A few reports of previous study shown the growth of residual accessory spleen after total splenectomy16, or growth of residual spleen after partial splenectomy trigger recurrence of anemia which requires secondary surgery17,18. In a long-term follow-up study of partial splenectomy19, mild and moderate hemolysis may be a long term symptoms after partial splenectomy, and a small number of patients may be at risk of secondary gallstones and hemolytic anemia. In our observed SPSE patients with a median follow-up time of 19 months (8-26 months), there is no cases of hemolytic anemia which requires transfusion therapy, only a few children have mild hemolysis and all patients with SPSE recovered well after surgery. We believe the better results were mainly becauseonly small portion of the upper splenic (10%-20%) were preserved by the accurate control of embolization, moreover, the growth of the normal residual spleen was effectively limited by the blockage of diaphragm and embolized spleen. In fact, since we preserved the splenic artery trunk upfront, there is an opportunity to do another embolization as re-intervention if symptomatic recurrence of anemia appeared at later stage. The shortage of this study is the short follow-up period. Hence, long-term follow-up should be applied to clarify the dynamic changes of spleen volume and hemolysis after embolization.

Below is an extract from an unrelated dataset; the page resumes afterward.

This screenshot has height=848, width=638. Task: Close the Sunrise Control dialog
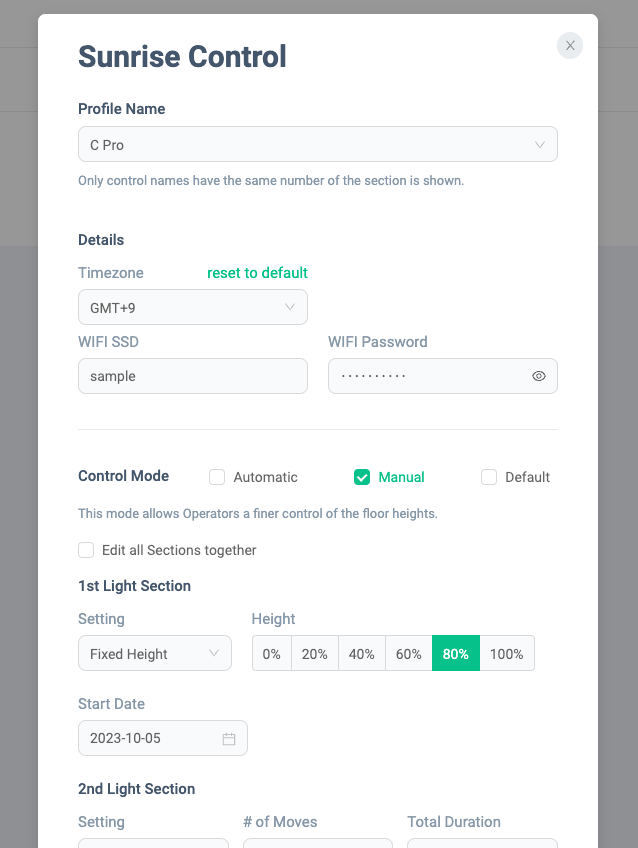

In conclusion, SPSE is a feasible, safe and effective alternative to splenectomy for childhood hereditary spherocytosis. SPSE may have greater advantages on expanding the age range of surgery, reducing the severity of surgical trauma, and minimizing the possibility of infection. However, a longer follow-up period, a larger sample size, and applying other indications such as hypersplenism, are mandatory for the further assessment of SPSE.